FAQs — Electrophilic Substitution Mechanism (Aromatic)

The questions most often confused in aromatic substitution problems.

Why does benzene undergo substitution rather than addition?
Benzene is stabilised by resonance (resonance energy about 150 kJ/mol). Addition would destroy the delocalised six-pi-electron aromatic system. Substitution lets the electrophile bond to one carbon and then expel a proton, regenerating the fully aromatic ring, so the large resonance stabilisation is recovered. The driving force is preservation of aromaticity.
What is the arenium ion or sigma complex?
The arenium ion (also called the sigma complex or Wheland intermediate) is the carbocation formed when the electrophile bonds to a ring carbon.
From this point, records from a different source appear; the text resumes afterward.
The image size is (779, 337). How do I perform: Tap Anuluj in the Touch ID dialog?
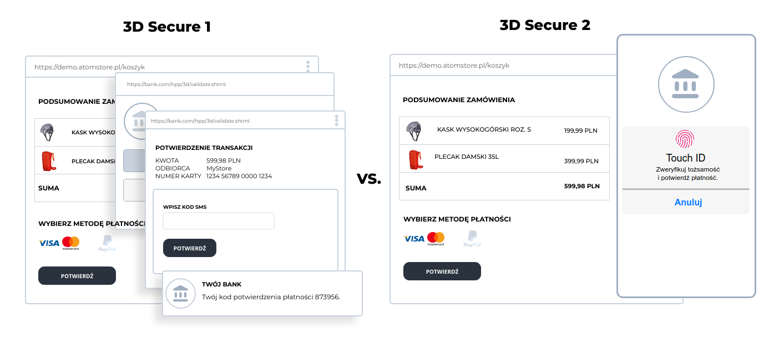(688, 202)
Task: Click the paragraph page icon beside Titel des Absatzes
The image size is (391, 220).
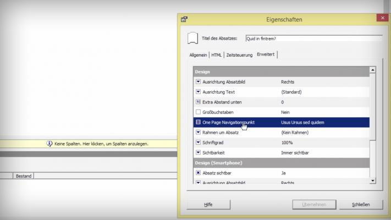Action: [x=192, y=38]
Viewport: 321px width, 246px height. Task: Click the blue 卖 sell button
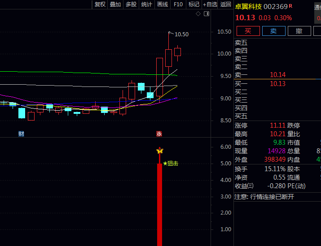(x=274, y=31)
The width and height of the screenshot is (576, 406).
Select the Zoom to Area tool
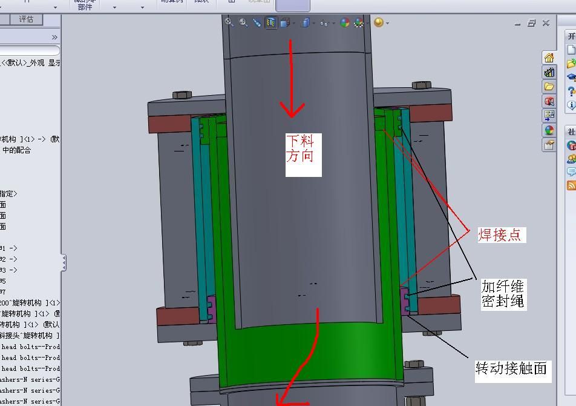pyautogui.click(x=243, y=22)
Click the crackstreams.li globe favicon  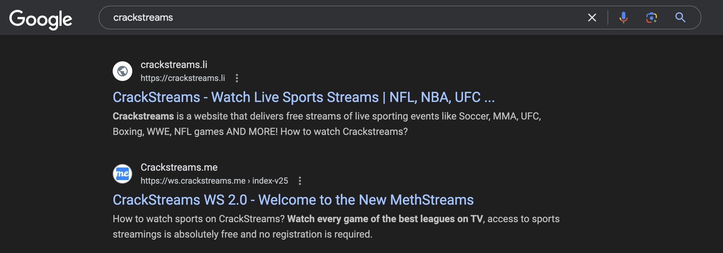pyautogui.click(x=122, y=71)
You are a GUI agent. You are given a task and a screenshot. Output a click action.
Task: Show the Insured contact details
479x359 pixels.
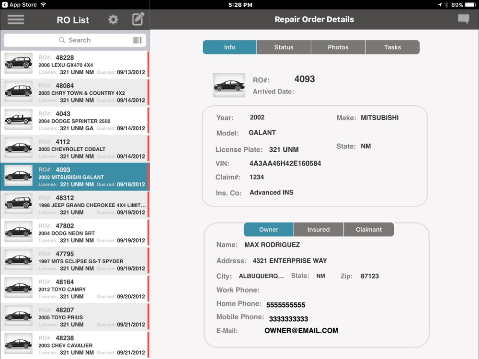click(319, 230)
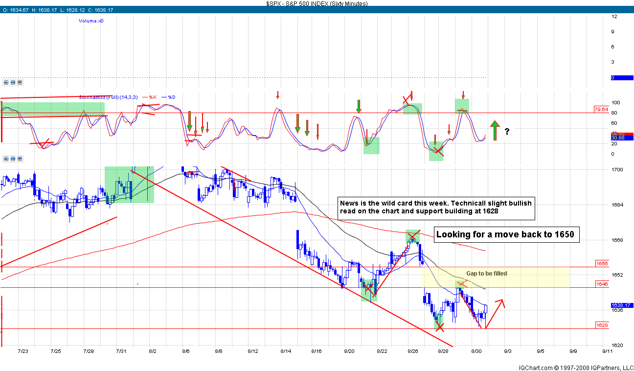Open the IQChart.com copyright link
This screenshot has width=634, height=371.
(576, 367)
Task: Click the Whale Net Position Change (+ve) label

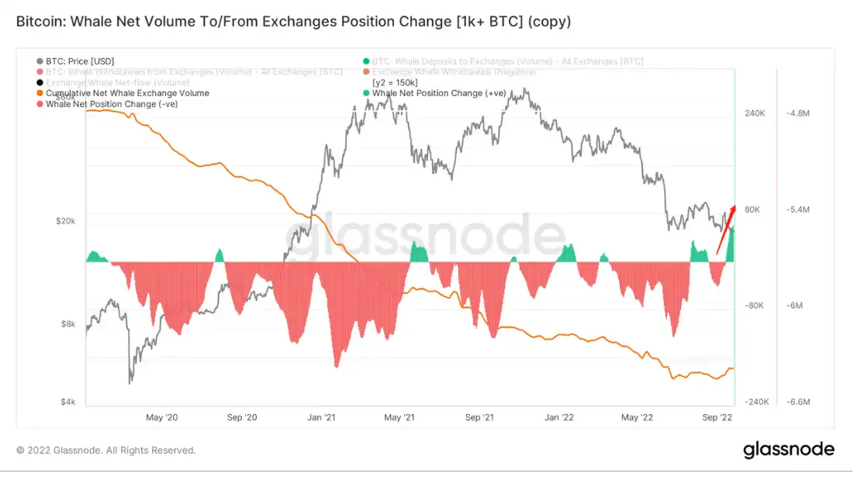Action: click(x=439, y=93)
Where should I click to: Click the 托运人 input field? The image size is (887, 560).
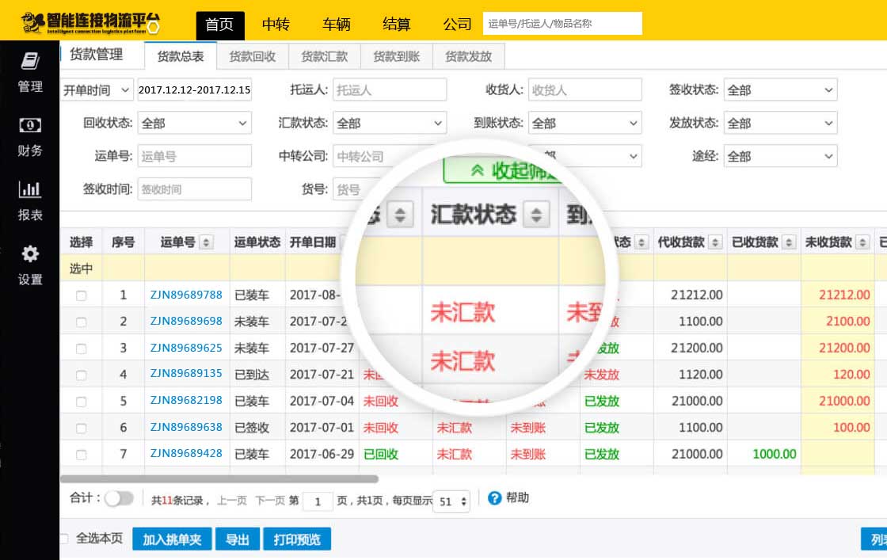[389, 90]

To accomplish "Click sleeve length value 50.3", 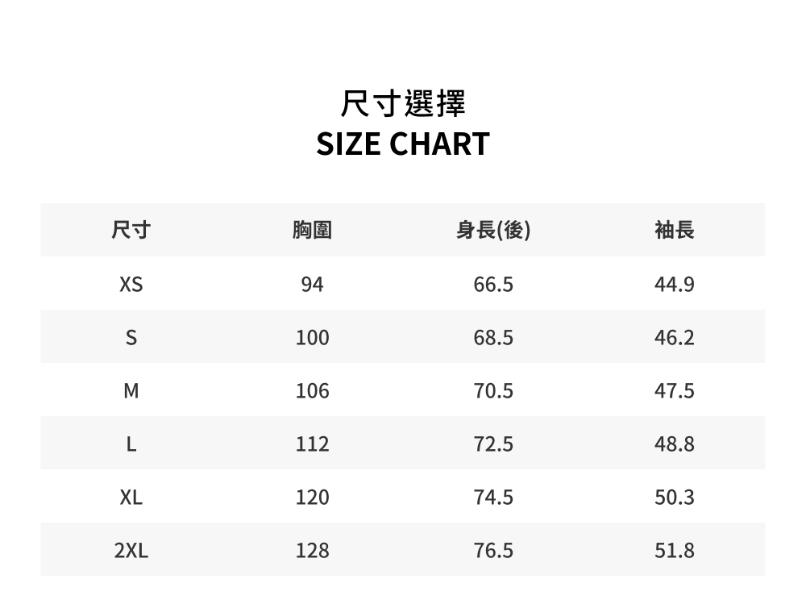I will [x=675, y=498].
That carbon becomes sp3 and the positive charge is delocalised over the remaining three ring carbons. It is the key high-energy intermediate of every aromatic electrophilic substitution and is not aromatic.
What is the electrophile in nitration of benzene?
The attacking electrophile in nitration is the nitronium ion, NO2+. It is generated when concentrated nitric acid is protonated by concentrated sulphuric acid in the nitrating mixture, which then loses water to give NO2+.
Why is sulphonation reversible while nitration is not?
Sulphonation uses fuming sulphuric acid (oleum) and the sulphonic acid group can be removed by heating with dilute acid or steam, so the reaction is reversible. Nitration installs the strong, stable C-NO2 bond and is treated as effectively irreversible for NEET purposes.
Why are -OH and -NH2 ortho/para directing but -NO2 meta directing?
Groups like -OH and -NH2 donate electron density into the ring by resonance, stabilising the arenium ion most when the electrophile attacks ortho or para, so they are ortho/para-directing activators. Groups like -NO2 withdraw electron density, destabilising the ortho/para arenium ions more than the meta one, so substitution is forced to the meta position, making them meta-directing deactivators.
Why does Friedel-Crafts alkylation often give polysubstitution?
The alkyl group introduced is electron-donating, so it activates the ring toward further substitution. The monoalkyl product is more reactive than benzene itself, so the electrophile attacks again and polyalkylated products form. Acylation does not suffer this problem because the acyl group is deactivating.